Sağlanan Metin

UÇAKLARDA ÖZEL HİZMET UYGULAMASI
Yıllarımızı verdiğimiz havacılık sektöründe, bilgi birikimlerimizi ve deneyimlerimizi aktarmak, sektörün geleceği olan genç nesile tecrübelerimizle yol göstermek için Airporthaber iyi bir fırsattı. Bundan böyle, 41 yıl boyunca edindiğim tecrübeleri, bilgi birikimimi, bu sayfadan sizlerle paylaşacağım. Hepinize sevgiler selamlar sunarak ilk yazıma başlamak istiyorum.
KANUNLAR:Üyesi ve kurallarını kanun olarak yayınladığımız ICAO ve ECAC, bu konu ile ilgili aynı paralelde kanunlar yapmışlardır.

Veri Bölümü

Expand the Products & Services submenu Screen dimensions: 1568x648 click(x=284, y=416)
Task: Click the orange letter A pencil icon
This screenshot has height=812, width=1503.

Yönergeler
1: Metindeki "Yıllarımızı verdiğimiz havacılık sektöründe" sözleriyle başlayan paragrafı, temel bilgilerini koruyarak daha kısa biçimde yeniden yazınız.
2: Metne göre yazar, havacılık sektöründe kaç yıl boyunca tecrübe edinmiştir?
3: Metinde "UÇAKLARDA ÖZEL HİZMET" ifadesinden başlayıp "paralelde kanunlar yapmışlardır." ifadesi de dahil olmak üzere uzanan bölümü değiştirmeden kopyalayınız.

Görev Yanıtları
1: Airporthaber, havacılık sektöründe edinilen bilgi ve deneyimi aktarmak ve sektörün geleceği olan genç nesle yol göstermek için iyi bir fırsattır. 41 yıllık tecrübe ve bilgi birikimi bu sayfadan paylaşılacaktır. İlk yazıya sevgi ve selamlarla başlanmaktadır.

2: 41 yıl.

3:
UÇAKLARDA ÖZEL HİZMET UYGULAMASI
Yıllarımızı verdiğimiz havacılık sektöründe, bilgi birikimlerimizi ve deneyimlerimizi aktarmak, sektörün geleceği olan genç nesile tecrübelerimizle yol göstermek için Airporthaber iyi bir fırsattı. Bundan böyle, 41 yıl boyunca edindiğim tecrübeleri, bilgi birikimimi, bu sayfadan sizlerle paylaşacağım. Hepinize sevgiler selamlar sunarak ilk yazıma başlamak istiyorum.
KANUNLAR:Üyesi ve kurallarını kanun olarak yayınladığımız ICAO ve ECAC, bu konu ile ilgili aynı paralelde kanunlar yapmışlardır.